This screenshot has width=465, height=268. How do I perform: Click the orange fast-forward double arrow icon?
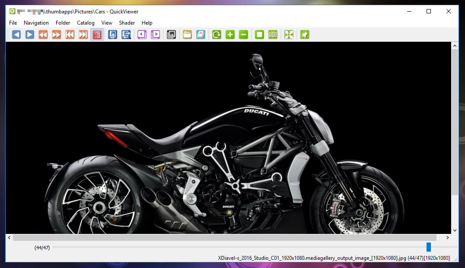(x=57, y=35)
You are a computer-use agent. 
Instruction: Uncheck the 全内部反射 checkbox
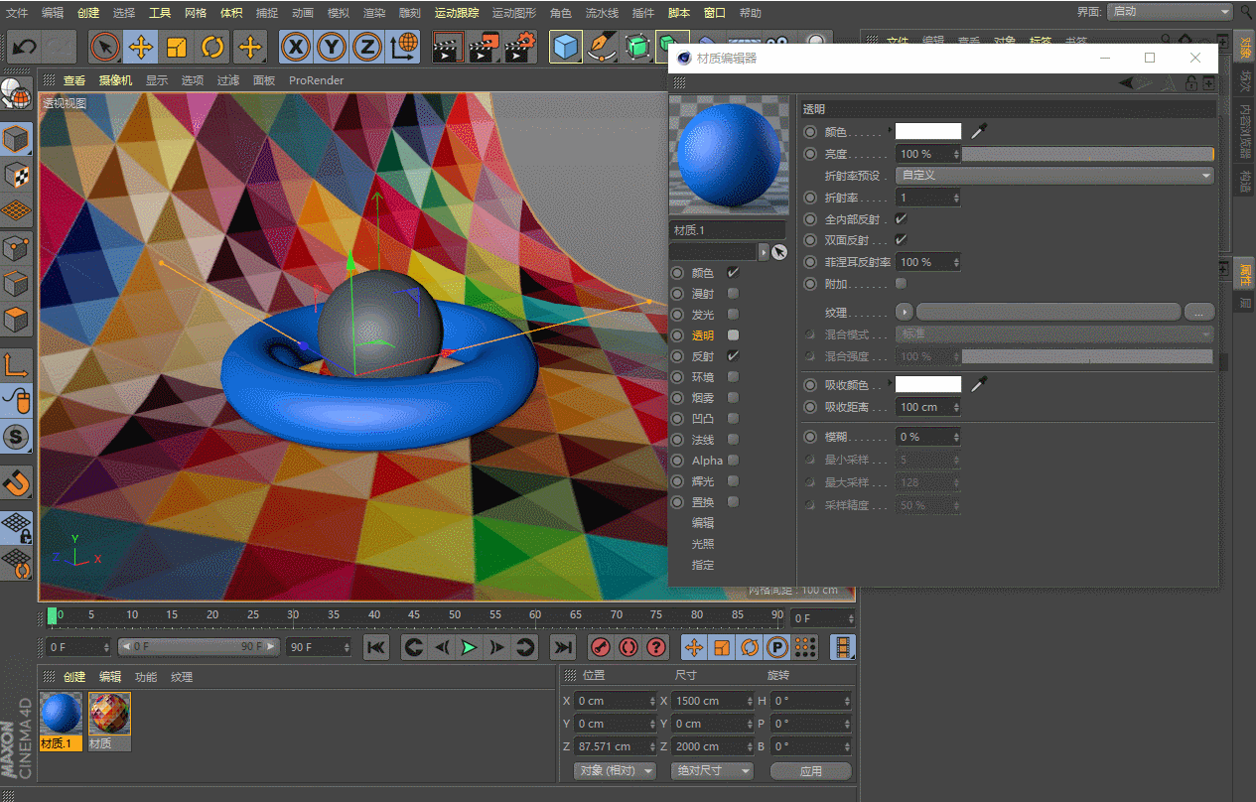tap(901, 218)
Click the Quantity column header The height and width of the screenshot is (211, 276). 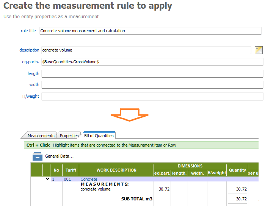pyautogui.click(x=237, y=170)
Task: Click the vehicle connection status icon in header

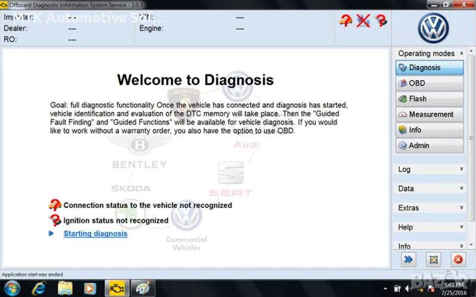Action: (x=346, y=21)
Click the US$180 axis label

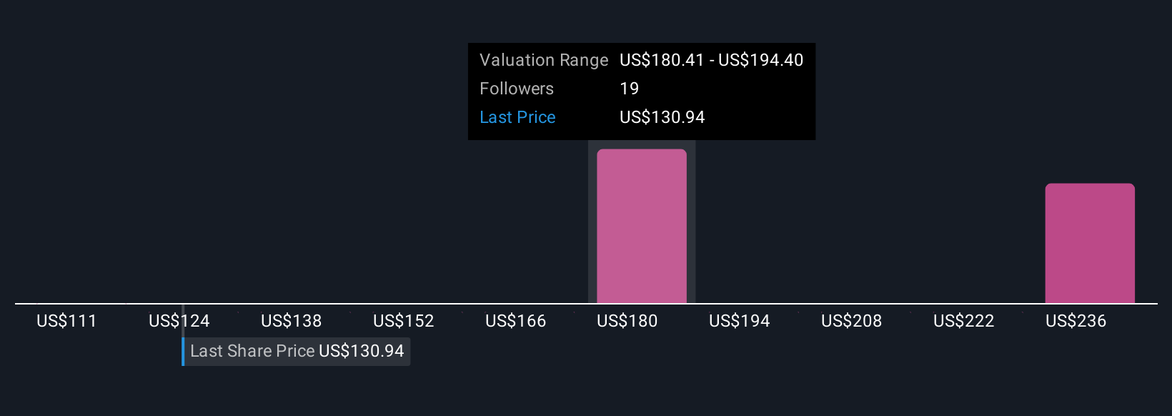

Work to be completed -> Please return exactly, and only, the lines from the one containing "Task: Click the" through the end of the records, with both end lines kept and every picture dropped.

Task output ->
Task: Click the vehicle connection status icon in header

Action: (x=346, y=21)
Click the US$180 axis label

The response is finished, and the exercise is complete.